Da giovane ai giovani

Di Samina Sayeda

Siamo nati in un mondo dove tutto è connesso. La Generazione Z non ha mai conosciuto un’esistenza senza internet, smartphone o social. Ora, però, sta arrivando qualcosa di ancora più potente: l’intelligenza artificiale. E la domanda che ci facciamo è: che futuro costruiremo se impariamo a usarla nel modo giusto?

Oggi l’AI è ovunque. La usiamo senza nemmeno rendercene conto: dalle playlist che Spotify ci propone, ai consigli su TikTok, fino ai chatbot dei siti dove facciamo shopping. È diventata il nostro assistente invisibile. Ma se da un lato semplifica la vita, dall’altro apre discussioni serie su privacy, lavoro e creatività.

Tre giovani adulti con caschi futuristici e cuffie, sorridono e interagiscono tra loro mentre osservano un telefono, con uno sfondo colorato e luminoso.

Come generazione, siamo affascinati dall’AI, ma anche più consapevoli di altre epoche dei suoi limiti e dei rischi. Pensiamo che debba essere uno strumento al nostro servizio, non qualcosa che ci sostituisce. Vogliamo che migliori il nostro equilibrio tra vita e lavoro, non che ci rubi la libertà di scegliere o creare.

Se guardiamo al futuro, il vero potere sarà di chi saprà non solo usare l’AI, ma comprenderla e guidarla. Le scuole e le università devono iniziare a parlarci seriamente, non solo come materia tecnica, ma come fenomeno culturale ed etico. Perché non è solo questione di programmare algoritmi, ma di capire come questi cambiano la società e le nostre relazioni.

Inoltre, come creativi digitali, artisti, designer o content creator, sappiamo che l’AI può essere una grande alleata, ma che l’anima dietro un’opera resta umana. Nessuna macchina può raccontare davvero quello che viviamo, quello che proviamo nel crescere in questi anni complessi e veloci.

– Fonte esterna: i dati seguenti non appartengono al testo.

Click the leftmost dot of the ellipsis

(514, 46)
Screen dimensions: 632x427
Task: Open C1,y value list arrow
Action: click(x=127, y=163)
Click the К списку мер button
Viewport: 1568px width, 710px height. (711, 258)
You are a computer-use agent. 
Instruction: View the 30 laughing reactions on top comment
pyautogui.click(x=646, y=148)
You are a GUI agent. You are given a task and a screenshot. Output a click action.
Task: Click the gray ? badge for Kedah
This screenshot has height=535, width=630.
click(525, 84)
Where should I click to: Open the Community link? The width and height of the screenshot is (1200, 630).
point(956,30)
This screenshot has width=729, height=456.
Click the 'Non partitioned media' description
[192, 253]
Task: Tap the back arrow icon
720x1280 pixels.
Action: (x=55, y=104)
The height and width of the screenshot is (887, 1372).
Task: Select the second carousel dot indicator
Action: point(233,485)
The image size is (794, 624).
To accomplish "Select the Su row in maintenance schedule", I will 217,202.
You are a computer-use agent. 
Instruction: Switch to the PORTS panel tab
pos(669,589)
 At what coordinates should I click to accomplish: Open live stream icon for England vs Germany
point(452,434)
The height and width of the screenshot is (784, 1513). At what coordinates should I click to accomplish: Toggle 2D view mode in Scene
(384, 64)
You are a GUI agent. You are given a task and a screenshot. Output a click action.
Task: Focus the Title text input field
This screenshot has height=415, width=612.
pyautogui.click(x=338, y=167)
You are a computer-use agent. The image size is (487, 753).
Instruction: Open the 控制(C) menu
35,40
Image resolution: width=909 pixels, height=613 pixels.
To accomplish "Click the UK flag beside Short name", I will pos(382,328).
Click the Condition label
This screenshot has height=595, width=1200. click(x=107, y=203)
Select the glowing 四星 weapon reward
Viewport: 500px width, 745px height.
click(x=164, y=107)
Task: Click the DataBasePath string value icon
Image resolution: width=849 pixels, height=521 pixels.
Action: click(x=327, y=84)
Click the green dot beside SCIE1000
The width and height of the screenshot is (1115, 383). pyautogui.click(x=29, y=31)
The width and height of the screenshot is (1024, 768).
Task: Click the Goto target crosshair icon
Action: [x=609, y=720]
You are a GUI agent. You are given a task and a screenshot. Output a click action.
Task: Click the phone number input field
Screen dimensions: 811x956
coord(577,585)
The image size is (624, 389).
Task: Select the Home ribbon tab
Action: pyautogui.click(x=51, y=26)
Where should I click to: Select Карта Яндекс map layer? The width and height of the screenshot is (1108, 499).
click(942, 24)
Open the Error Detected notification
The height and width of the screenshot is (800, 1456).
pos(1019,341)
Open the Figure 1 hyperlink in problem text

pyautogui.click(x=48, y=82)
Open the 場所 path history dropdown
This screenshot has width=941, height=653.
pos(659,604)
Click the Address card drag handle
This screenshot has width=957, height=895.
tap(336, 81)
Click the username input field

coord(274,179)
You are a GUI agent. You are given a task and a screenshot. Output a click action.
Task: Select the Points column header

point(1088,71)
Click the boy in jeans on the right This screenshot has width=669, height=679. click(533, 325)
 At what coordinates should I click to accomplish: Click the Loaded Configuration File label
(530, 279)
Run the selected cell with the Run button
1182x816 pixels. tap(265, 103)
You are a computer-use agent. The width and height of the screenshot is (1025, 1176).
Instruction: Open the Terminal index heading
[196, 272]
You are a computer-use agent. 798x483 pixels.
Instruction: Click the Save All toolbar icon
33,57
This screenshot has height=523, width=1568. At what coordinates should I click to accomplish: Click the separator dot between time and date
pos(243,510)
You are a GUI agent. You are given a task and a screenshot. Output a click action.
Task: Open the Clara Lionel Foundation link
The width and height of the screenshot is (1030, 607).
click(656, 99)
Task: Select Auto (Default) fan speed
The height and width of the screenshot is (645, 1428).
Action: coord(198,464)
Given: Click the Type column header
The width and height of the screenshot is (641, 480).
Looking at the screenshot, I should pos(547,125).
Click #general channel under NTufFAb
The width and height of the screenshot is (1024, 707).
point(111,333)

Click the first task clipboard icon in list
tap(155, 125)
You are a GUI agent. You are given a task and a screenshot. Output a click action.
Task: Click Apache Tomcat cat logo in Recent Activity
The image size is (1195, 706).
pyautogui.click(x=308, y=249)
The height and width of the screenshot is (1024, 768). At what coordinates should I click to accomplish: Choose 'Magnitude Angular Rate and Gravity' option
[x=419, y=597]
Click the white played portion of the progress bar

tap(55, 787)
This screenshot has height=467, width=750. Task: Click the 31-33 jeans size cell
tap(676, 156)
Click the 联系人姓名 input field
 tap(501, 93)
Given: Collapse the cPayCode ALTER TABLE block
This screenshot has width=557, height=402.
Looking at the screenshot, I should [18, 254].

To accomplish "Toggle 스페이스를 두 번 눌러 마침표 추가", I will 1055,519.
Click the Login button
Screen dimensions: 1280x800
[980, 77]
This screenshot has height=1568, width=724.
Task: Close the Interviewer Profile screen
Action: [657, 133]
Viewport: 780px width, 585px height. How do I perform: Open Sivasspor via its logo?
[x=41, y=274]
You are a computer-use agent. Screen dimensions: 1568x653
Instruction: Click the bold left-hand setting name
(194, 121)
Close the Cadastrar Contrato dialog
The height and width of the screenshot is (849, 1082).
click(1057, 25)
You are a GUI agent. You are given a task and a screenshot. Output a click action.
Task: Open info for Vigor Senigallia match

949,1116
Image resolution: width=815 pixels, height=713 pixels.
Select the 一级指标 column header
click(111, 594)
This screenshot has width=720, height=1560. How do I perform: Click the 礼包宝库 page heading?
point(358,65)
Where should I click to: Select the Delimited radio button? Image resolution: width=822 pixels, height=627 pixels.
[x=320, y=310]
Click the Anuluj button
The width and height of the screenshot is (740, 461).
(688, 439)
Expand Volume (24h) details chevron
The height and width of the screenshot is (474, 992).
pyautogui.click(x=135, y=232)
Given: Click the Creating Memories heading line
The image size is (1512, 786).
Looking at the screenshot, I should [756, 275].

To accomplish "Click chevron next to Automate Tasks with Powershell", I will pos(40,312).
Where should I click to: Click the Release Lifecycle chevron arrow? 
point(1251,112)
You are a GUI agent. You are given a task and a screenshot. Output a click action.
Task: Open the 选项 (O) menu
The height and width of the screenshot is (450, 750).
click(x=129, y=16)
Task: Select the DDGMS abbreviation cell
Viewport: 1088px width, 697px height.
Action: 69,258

Se decidiamo di usarla bene, possiamo costruire un domani più inclusivo, sostenibile e intelligente. Dove la tecnologia non isola, ma connette davvero. Dove le opportunità non sono solo per pochi, ma per tutti. Dipende da noi scegliere di non essere solo spettatori di questa rivoluzione, ma protagonisti consapevoli.

La Gen Z ha tutto per farlo. Sta a noi.